> Yönergeler:
(a) Koza-İpek Grubu'na kayyum atanmasıyla ilgili yazıda susturulduğu söylenen televizyon kanallarını ve gazeteleri sırala.
(b) Koza-İpek Grubu'na kayyum atanmasıyla ilgili yazıyı bittiği yerden sürdür.

> Verilen metin:
-------------------------
- 27.10.2015 00:00
Türkiye tarihinin en büyük hukuksuz eylemlerinden birine tanıklık ediyoruz. Koza-İpek Grubu’na mahkeme kararıyla el konulup Saray’a yakın isimlerin kayyum olarak atanması kabul edilemez bir skandaldır. Yapılanlar, amacın tamamen siyasi olduğunu, biat etmeyen Akın İpek’i cezalandırma amaçlı olduğunu gösteriyor.
Türkiye, kimsenin can ve mal güvenliğinin olmadığı bir ülke haline gelmiştir. Evini basan polislere ‘galoş giy’ dediği için infaz edilen Dilek’ten taziyeye gittiği cemevi bahçesinde katledilen Uğur Kurt’a varan yargısız infaz zinciri bildik bir geleneğin devamıydı.
Dün Türkiye tarihinde yeni bir gün oldu, çünkü yakın geçmişte azınlıklara reva görülen uygulamalar muhalif iş adamlarına, gruplara uzandı. Varlık Vergisi’nin AKP modeline tanıklık ediyoruz.
Bu operasyon, seçim öncesine denk getirilerek muhalif kesimlere sert bir mesaj verilmiş olmakla kalmıyor, seçim sonrası ortamda bu kararın unutulması bekleniyor.
NORMAL BİR GİDİŞ DEĞİL
İpek Grubu, bu kararı elbette uluslararası hukuk kurumlarına taşıyıp gereğini yapacak ve hak ettiği tazminatları mutlaka kazanacaktır. Çünkü, uygulama kanuna uygun olsa bile uluslararası hukuk normlarına aykırı. Ayrıca kararın halen devam etmekte olan Uzan davası üzerinde de olumsuz etkileri net bir biçimde görülecektir.
Mal ve can güvenliğinin olmadığı bir ülke kurtlar sofrasına dönmüştür. Keyfi kararla bağımsız duruş sergilemeye çalışan ve her kesimden insana platform olmaya çalışan Kanaltürk, Bugün Tv, Bugün Gazetesi, Millet Gazetesi susturulmuş ve havuz medyasının mütemmim cüzü haline getirilmiştir.
-------------------------
> Verilen liste:
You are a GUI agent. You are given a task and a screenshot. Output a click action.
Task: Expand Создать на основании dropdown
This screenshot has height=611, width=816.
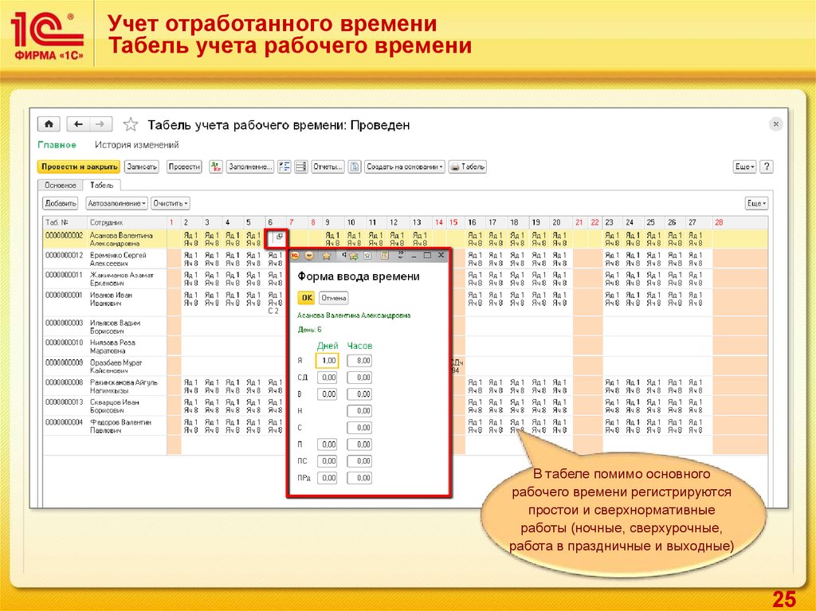click(406, 166)
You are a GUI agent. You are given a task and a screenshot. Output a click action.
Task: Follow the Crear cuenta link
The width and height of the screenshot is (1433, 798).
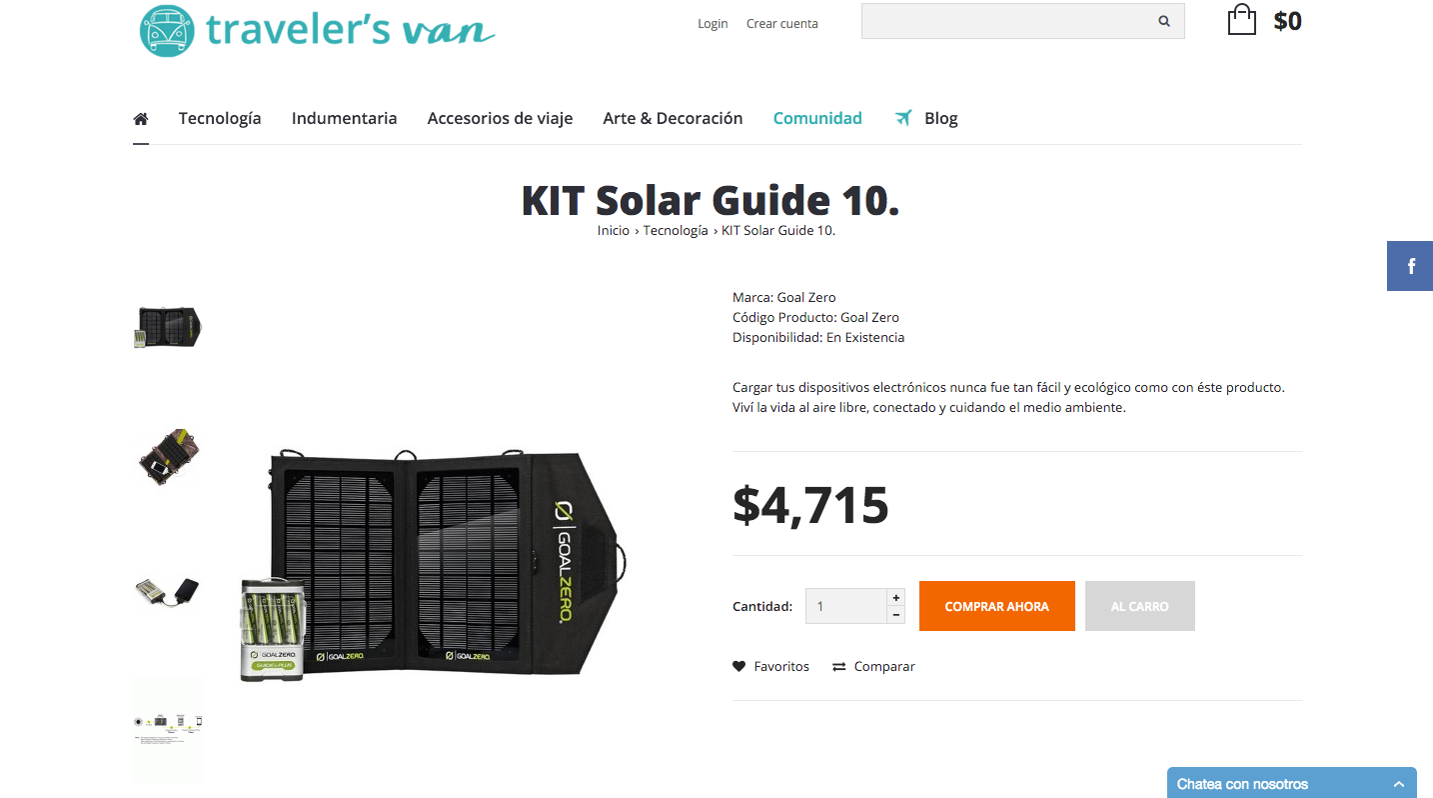(x=782, y=24)
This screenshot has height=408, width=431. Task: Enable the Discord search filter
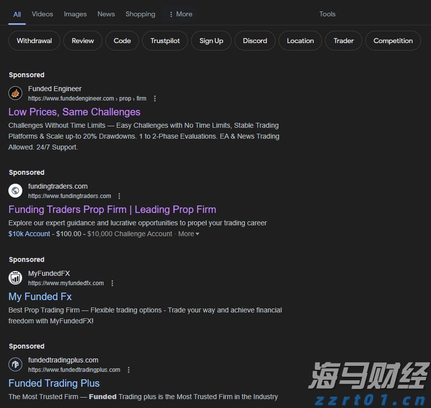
-------------------------
> Yanıtlar:
(a) Kanaltürk, Bugün Tv, Bugün Gazetesi, Millet Gazetesi

(b)
Mahkeme kararıyla yapılan atamalar bu yayın organlarının nasıl bir politika izleyeceğinin açık göstergesidir.
Bu gidiş normal bir gidiş değildir. Ülkesini seven, sorunlarına demokratik kurallar ve hukuk sistemi içinde çözüm bulunmasını isteyen herkesin artık ayağa kalkması ve sesini yükseltmesi zorunludur.
DEVLET TERÖRÜ YÜKSELİYOR
Bıçağın kemiğe dayandığı noktadayız. Kelimeler yetersiz kalıyor. Belli ki artık eylem zamanı.
Eğer CHP, MHP ve HDP bu noktada el ele verip binlerce kişiyi bu medya grubunun merkezinin önüne toplayabilseler, bu kararlar bu kadar kolay alınamazdı.
Nazi Almanyası benzerinde olduğu gibi devlet terörünün adım adım yükselttiği bir dönemden geçiyor, bedel ödüyoruz. Bedel ödemeden demokrasi olmuyor, insan hakkına saygı olmuyor.
Bu hukuksuzluk AKP ile aynı düşüncede olmayan her kesimi etkiliyor. Siyasi düşüncesi, etnik kökeni ve yaşam biçimi ne olursa olsun, herkesi mağdur ediyor.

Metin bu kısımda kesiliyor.